De entre los cientos de miles de
escritores, millones incluso, que la historia, en ese ejercicio de justicia tan
poética como implacable, ha ido abandonando en las cunetas del olvido con el
correr de los tiempos, como cadáveres sin nombre apilados en estremecedoras
fosas comunes, uno queremos recuperar, rememorar, aunque solo sea por unas
líneas, a modo de rebelión contra la tiranía de esa historia que, para lamento
de muchos, pone a cada cual en el lugar que le corresponde. Don Vicente
Fernández de Rebolledo y Meneses, segundón de una antigua familia que
disfrutaba de medianas y acomodadas rentas en un pueblo cercano a Toledo, no
halló, según fuentes no dignas de mucho crédito, medio más adecuado para medrar
en la corte donde reinaba, sobre el propio rey, don Manuel el choricero, que
las letras.
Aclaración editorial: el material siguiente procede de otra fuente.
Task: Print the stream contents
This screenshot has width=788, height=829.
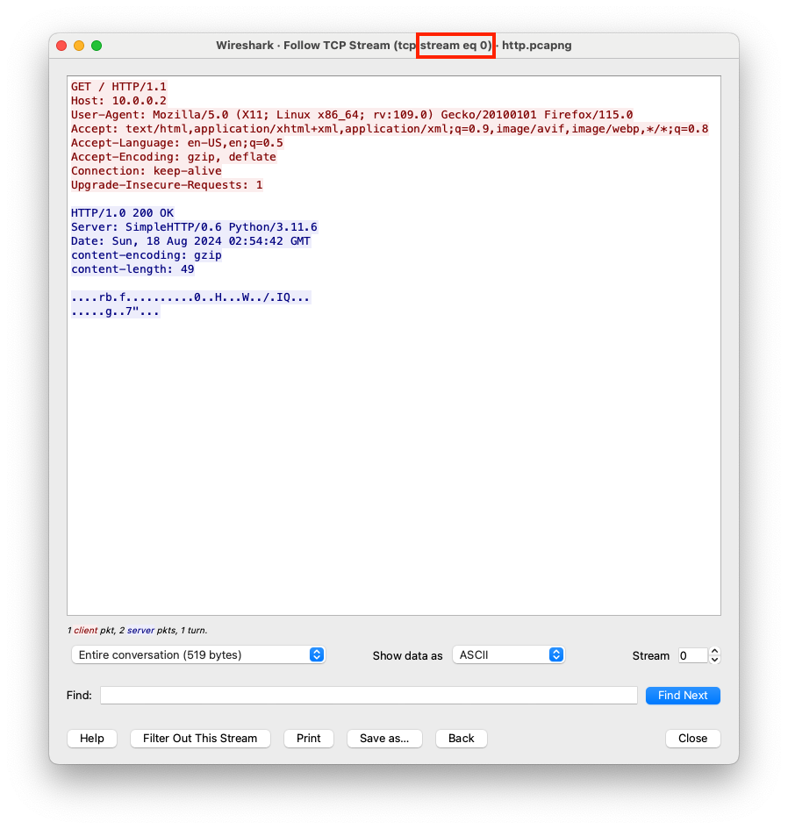Action: [x=309, y=739]
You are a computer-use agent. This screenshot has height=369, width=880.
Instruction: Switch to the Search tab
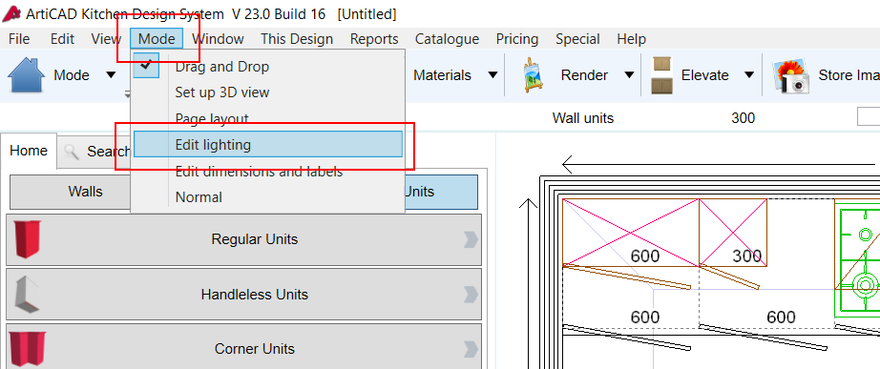[95, 151]
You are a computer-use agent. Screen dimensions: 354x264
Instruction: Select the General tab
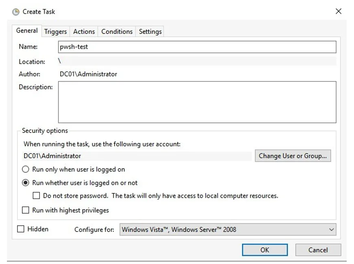[27, 31]
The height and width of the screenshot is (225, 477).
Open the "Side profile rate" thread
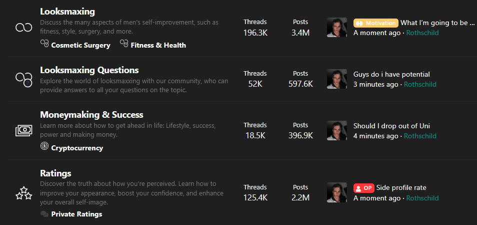pyautogui.click(x=401, y=188)
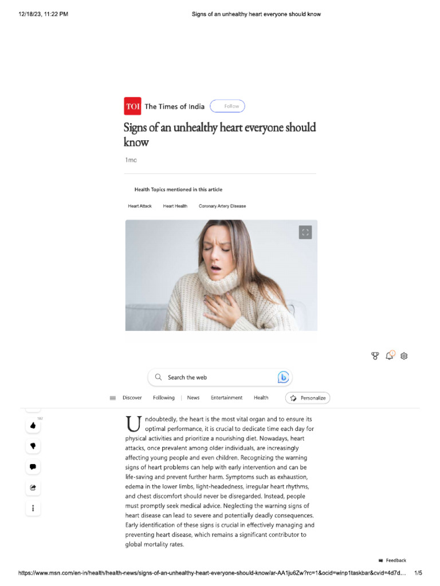Select the Health tab
The image size is (440, 586).
[261, 398]
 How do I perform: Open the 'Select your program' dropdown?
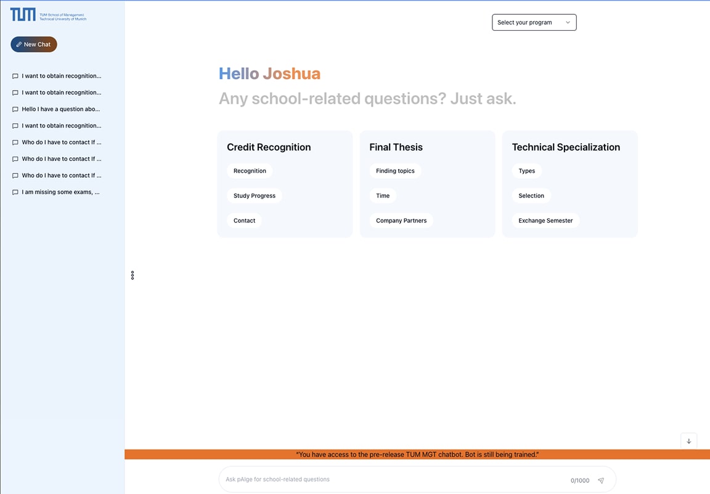coord(534,22)
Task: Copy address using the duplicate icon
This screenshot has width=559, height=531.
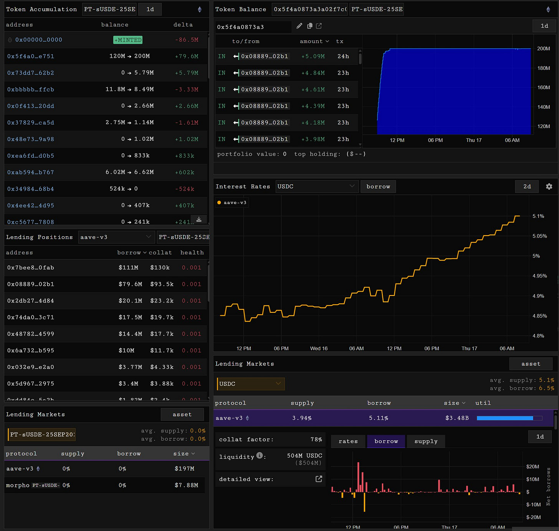Action: click(x=309, y=26)
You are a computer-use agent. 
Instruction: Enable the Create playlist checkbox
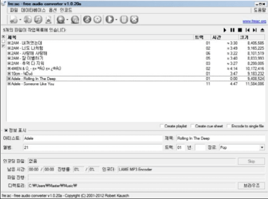162,126
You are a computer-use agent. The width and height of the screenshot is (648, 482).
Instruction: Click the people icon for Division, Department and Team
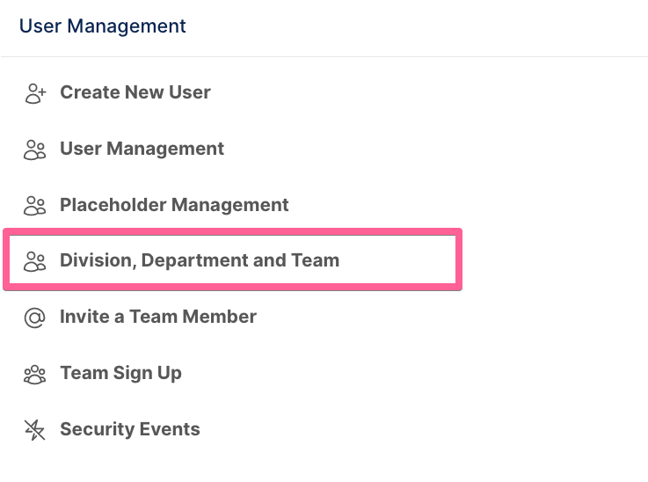pos(34,261)
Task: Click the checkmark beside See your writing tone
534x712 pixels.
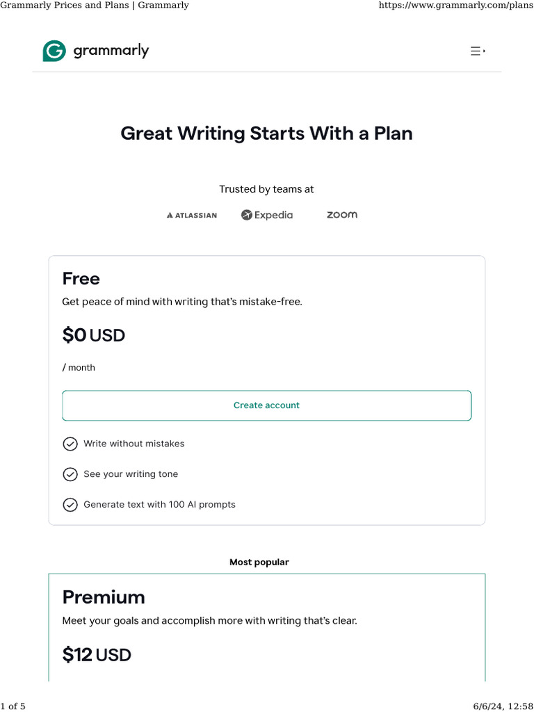Action: click(70, 474)
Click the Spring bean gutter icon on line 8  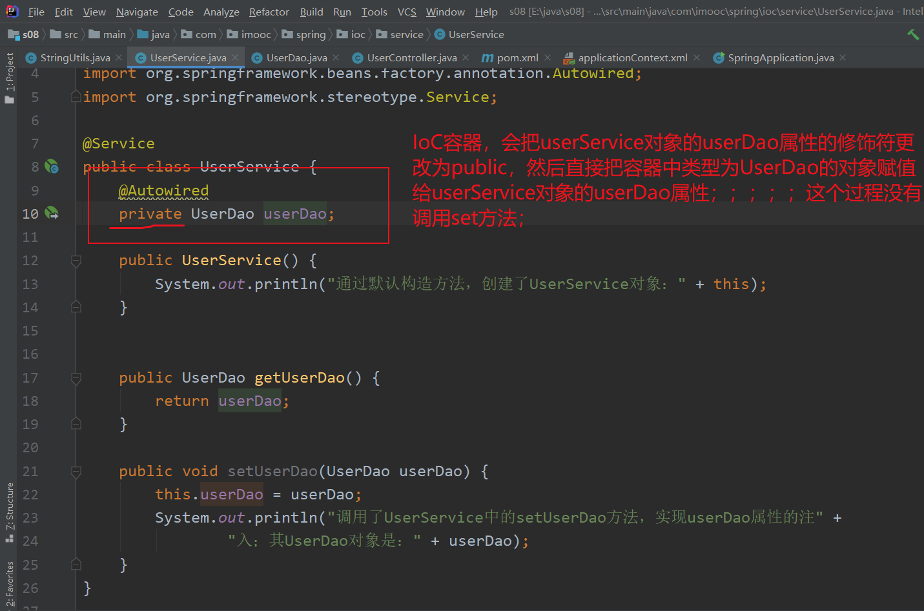(52, 166)
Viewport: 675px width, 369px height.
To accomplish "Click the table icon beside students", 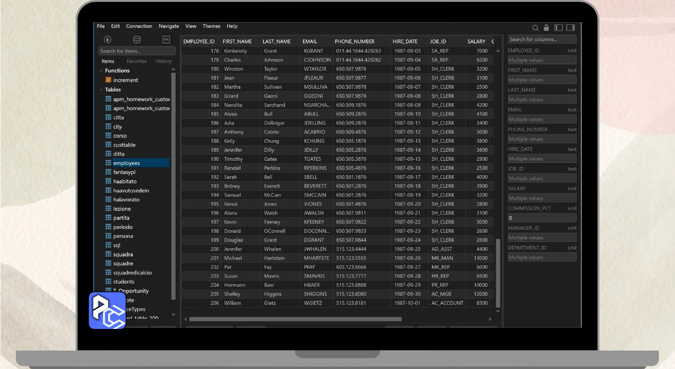I will (x=108, y=281).
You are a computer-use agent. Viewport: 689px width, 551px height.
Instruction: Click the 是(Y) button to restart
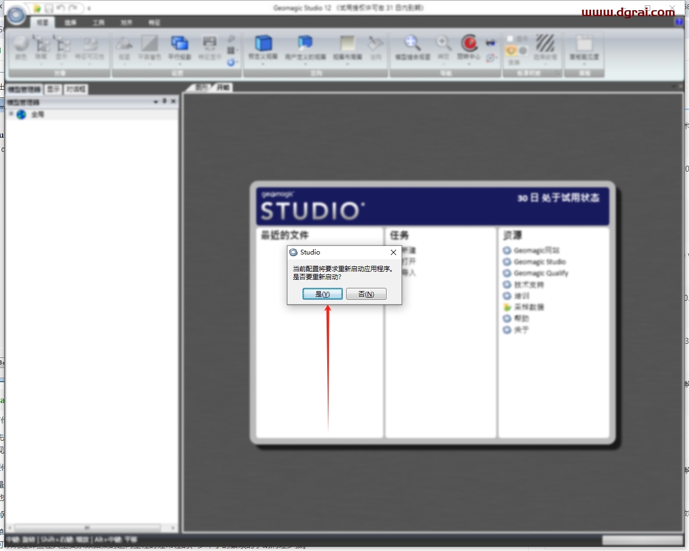[x=322, y=294]
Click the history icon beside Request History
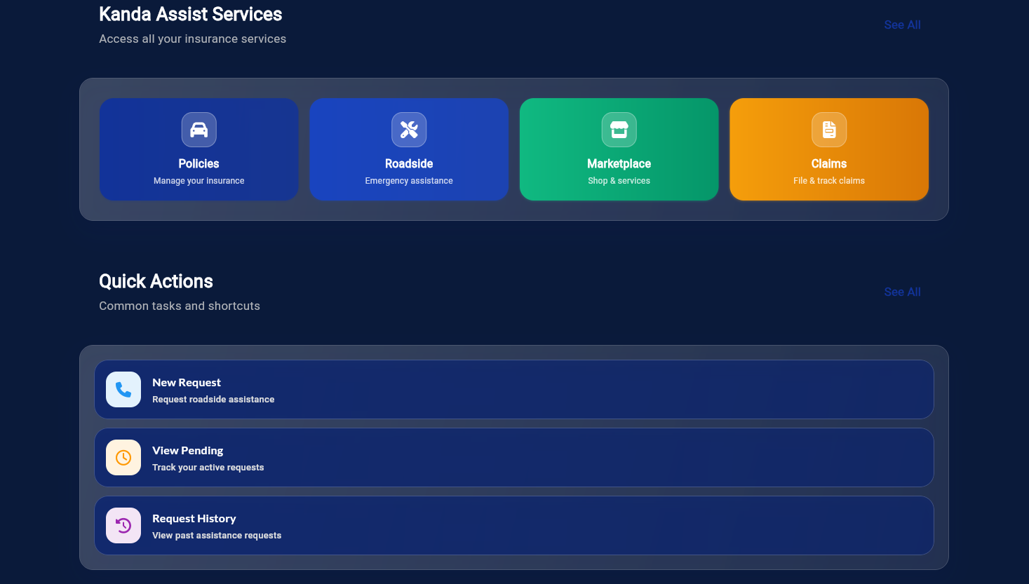Image resolution: width=1029 pixels, height=584 pixels. click(123, 525)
Un más que mediocre “Panegírico o lección filosófico-moral sobre
todas las bellezas y virtudes que adornan a nuestro príncipe de la paz”, que le
hizo llegar a Godoy, le valió de inmediato el favor de este y un lugar de
privilegio en el círculo más íntimo y estimado por el dueño, en aquel
turbulento final del siglo XVIII, de España. Y con el favor del privado, su
propia riqueza, el lujo, las fiestas, el despilfarro y la protección de sus
amigos y allegados, que iban medrando a la par que el escritorzuelo,
enriqueciéndose con él en la misma medida que se esquilmaban las arcas
públicas. Todo un ejemplo de los tiempos que ahora corren ¿o son los mismos
tiempos y los mismos infames personajes? Se cuenta, finalmente, que don Vicente
Fernández de Rebolledo y Meneses, exiliado en Orthez (sur de Francia), y
agonizante de tuberculosis, olvidado de todos, pobre hasta la miseria y
repudiado por su propia familia, llegó a escribir, en un alarde de cinismo
estas palabras como si de su epitafio se tratara: “muy alto precio he pagado
por mis escritos”. El olvido, del que no lo salvarán por fortuna estas líneas,
es su justa tumba y su única recompensa. José López Romero.